For a decade, he has stood on the outside, watching family gatherings unfold without him, his presence neither requested nor welcomed. Despite the years shared and the bonds supposedly forged, he remains the forgotten son, the invisible man at every celebration, left to wonder why the people so close in proximity have chosen to erase him from their lives.
Each unanswered invitation, each overlooked birthday, is a silent wound that festers, painting him as the black sheep in a narrative he never wrote. His mother’s fading memory offers a feeble excuse, but the truth cuts deeper—he is a ghost in his own family’s story, craving acknowledgment yet met with cold indifference.

AITA For not going to Thanksgiving dinner at my sister’s house, when she did not invite me?









Dr. Harriet Lerner, a clinical psychologist known for her work on dysfunctional family systems, often emphasizes the importance of clear communication and setting boundaries against passive-aggressive behavior. In this scenario, the pattern described—where invitations are filtered through an unreliable third party (the mother) and result in the poster being consistently left out or blamed—points toward passive-aggressive conflict avoidance within the extended family structure.
The poster’s frustration is rooted in a violation of perceived relational equity. They are being treated as an outsider, yet are simultaneously being labeled as ‘anti-social’ when they correctly adhere to the rule of not attending events to which they were not explicitly invited. The two sisters who are event planners add a layer of complexity; their knowledge of proper invitation protocol suggests the current method might be an intentional, albeit indirect, exclusion tactic, or at least an avoidance of the responsibility to manage social logistics fairly. The emotional labor of constantly questioning one’s status and defending one’s presence is significant and exhausting.
The poster’s action of not attending when uninvited was appropriate based on the literal facts; they were not invited. However, continuing to rely on the family to change a decade-long, established dysfunctional communication style is unlikely to yield positive results. A constructive recommendation would be for the poster, supported by their fiancé, to directly address the pattern with the core decision-makers (perhaps excluding the mother initially) by stating: ‘Moving forward, I require direct invitations for events. If I do not receive one, I will assume I am not expected to attend.’ This shifts the responsibility for clear communication back to the organizers.
HERE’S HOW REDDIT BLEW UP AFTER HEARING THIS – PEOPLE COULDN’T BELIEVE IT.

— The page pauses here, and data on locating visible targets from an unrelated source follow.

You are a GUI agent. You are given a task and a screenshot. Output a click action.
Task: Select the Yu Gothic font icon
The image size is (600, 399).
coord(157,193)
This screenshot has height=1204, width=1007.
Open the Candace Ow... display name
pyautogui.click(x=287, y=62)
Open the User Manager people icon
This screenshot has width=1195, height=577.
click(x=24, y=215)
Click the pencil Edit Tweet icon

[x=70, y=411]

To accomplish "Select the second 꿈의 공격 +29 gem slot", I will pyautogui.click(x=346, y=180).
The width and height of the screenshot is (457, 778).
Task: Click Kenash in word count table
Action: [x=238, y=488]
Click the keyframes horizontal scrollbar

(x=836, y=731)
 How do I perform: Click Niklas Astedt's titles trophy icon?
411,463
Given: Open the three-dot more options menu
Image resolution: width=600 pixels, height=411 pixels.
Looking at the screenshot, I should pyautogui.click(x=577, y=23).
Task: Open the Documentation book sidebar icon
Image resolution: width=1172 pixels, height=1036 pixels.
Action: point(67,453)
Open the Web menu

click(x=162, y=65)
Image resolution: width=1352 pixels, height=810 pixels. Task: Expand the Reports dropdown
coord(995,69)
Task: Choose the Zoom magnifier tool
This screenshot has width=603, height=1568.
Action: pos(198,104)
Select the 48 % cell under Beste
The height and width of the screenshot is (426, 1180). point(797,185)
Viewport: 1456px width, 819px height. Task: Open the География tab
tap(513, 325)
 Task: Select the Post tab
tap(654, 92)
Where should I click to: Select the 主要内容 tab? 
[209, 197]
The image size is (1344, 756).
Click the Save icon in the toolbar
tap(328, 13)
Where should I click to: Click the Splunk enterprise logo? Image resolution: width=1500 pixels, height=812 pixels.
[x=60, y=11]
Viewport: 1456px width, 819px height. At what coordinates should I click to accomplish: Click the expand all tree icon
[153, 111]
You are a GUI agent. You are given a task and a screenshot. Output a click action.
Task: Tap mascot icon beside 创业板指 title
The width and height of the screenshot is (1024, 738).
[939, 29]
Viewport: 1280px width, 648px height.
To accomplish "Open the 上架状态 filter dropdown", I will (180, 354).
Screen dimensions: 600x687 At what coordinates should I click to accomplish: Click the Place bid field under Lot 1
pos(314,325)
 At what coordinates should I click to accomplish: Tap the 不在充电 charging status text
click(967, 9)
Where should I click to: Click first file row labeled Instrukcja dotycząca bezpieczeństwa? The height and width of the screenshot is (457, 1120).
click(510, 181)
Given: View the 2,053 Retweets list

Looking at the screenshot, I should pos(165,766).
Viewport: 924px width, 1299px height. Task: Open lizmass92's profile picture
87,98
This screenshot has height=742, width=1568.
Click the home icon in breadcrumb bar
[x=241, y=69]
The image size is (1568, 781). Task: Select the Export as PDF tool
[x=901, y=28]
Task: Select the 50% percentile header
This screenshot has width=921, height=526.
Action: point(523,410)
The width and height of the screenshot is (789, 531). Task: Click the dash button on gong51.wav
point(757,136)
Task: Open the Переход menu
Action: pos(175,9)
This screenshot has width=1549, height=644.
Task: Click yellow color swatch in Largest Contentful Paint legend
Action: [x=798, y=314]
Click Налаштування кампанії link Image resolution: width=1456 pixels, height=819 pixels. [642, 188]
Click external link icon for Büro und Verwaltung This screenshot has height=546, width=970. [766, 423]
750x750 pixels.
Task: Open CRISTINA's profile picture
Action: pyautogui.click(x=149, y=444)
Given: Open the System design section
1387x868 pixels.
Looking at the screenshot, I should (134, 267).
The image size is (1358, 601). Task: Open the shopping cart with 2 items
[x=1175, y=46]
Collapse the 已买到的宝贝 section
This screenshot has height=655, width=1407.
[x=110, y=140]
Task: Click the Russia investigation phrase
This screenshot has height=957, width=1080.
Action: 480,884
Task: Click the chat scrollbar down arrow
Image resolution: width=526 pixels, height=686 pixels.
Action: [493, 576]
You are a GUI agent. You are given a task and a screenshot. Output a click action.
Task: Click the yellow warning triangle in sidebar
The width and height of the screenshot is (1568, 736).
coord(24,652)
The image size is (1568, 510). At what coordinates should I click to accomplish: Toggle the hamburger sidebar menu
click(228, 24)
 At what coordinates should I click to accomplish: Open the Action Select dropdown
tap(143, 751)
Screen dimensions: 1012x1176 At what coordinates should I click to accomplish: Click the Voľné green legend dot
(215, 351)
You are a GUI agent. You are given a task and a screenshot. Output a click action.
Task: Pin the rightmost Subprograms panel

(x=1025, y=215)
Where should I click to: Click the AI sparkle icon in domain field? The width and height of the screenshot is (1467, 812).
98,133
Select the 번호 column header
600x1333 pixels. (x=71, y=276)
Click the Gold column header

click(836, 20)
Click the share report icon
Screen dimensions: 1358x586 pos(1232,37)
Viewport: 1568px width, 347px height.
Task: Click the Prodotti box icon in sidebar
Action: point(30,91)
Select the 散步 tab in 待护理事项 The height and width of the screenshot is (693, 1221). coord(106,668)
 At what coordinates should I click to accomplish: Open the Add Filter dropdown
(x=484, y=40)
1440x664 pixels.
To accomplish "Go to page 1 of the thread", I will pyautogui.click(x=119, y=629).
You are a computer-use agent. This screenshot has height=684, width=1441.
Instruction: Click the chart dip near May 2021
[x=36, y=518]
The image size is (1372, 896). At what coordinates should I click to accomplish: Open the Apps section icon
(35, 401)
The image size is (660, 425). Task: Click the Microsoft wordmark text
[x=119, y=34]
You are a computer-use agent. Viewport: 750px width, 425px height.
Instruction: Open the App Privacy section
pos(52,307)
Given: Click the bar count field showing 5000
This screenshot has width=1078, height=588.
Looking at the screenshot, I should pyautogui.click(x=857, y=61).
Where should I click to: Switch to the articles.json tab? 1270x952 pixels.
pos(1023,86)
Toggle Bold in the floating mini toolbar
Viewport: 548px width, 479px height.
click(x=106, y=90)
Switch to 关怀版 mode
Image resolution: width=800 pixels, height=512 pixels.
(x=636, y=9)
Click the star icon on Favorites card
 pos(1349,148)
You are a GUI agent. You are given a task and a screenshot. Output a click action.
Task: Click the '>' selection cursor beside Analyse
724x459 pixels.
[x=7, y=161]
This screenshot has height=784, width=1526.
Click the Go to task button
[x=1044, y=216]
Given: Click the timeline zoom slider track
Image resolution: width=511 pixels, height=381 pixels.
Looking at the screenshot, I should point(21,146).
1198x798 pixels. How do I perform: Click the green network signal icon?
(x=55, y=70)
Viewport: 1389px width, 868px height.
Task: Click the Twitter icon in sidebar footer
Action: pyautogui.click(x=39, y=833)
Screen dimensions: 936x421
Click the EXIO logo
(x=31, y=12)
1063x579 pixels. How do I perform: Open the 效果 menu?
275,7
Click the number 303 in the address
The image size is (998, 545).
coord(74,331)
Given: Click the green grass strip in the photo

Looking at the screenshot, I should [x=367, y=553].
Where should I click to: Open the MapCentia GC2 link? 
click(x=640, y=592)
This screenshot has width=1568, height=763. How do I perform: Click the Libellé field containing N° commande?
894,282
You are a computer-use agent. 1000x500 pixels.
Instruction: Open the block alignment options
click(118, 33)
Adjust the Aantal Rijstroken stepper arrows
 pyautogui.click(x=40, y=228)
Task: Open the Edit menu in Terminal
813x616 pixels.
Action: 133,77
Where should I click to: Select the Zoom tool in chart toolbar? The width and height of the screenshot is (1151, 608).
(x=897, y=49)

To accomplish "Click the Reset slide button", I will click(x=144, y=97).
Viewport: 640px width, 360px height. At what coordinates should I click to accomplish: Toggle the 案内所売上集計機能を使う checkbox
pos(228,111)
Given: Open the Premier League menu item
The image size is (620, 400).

The individual feels hurt and excluded by a recurring pattern where family members fail to extend direct invitations, relying instead on an intermediary with known memory issues. This creates a painful conflict between the person’s expectation of being treated as an equal family member who deserves direct communication and the family’s established, yet flawed, pattern of passive invitation.
Given that the established family custom consistently leads to exclusion and distress, is the person correct to refuse events when they are not directly invited, or should they adopt the family’s indirect method and attend based on assumed invitation, thereby accepting the pattern to avoid conflict?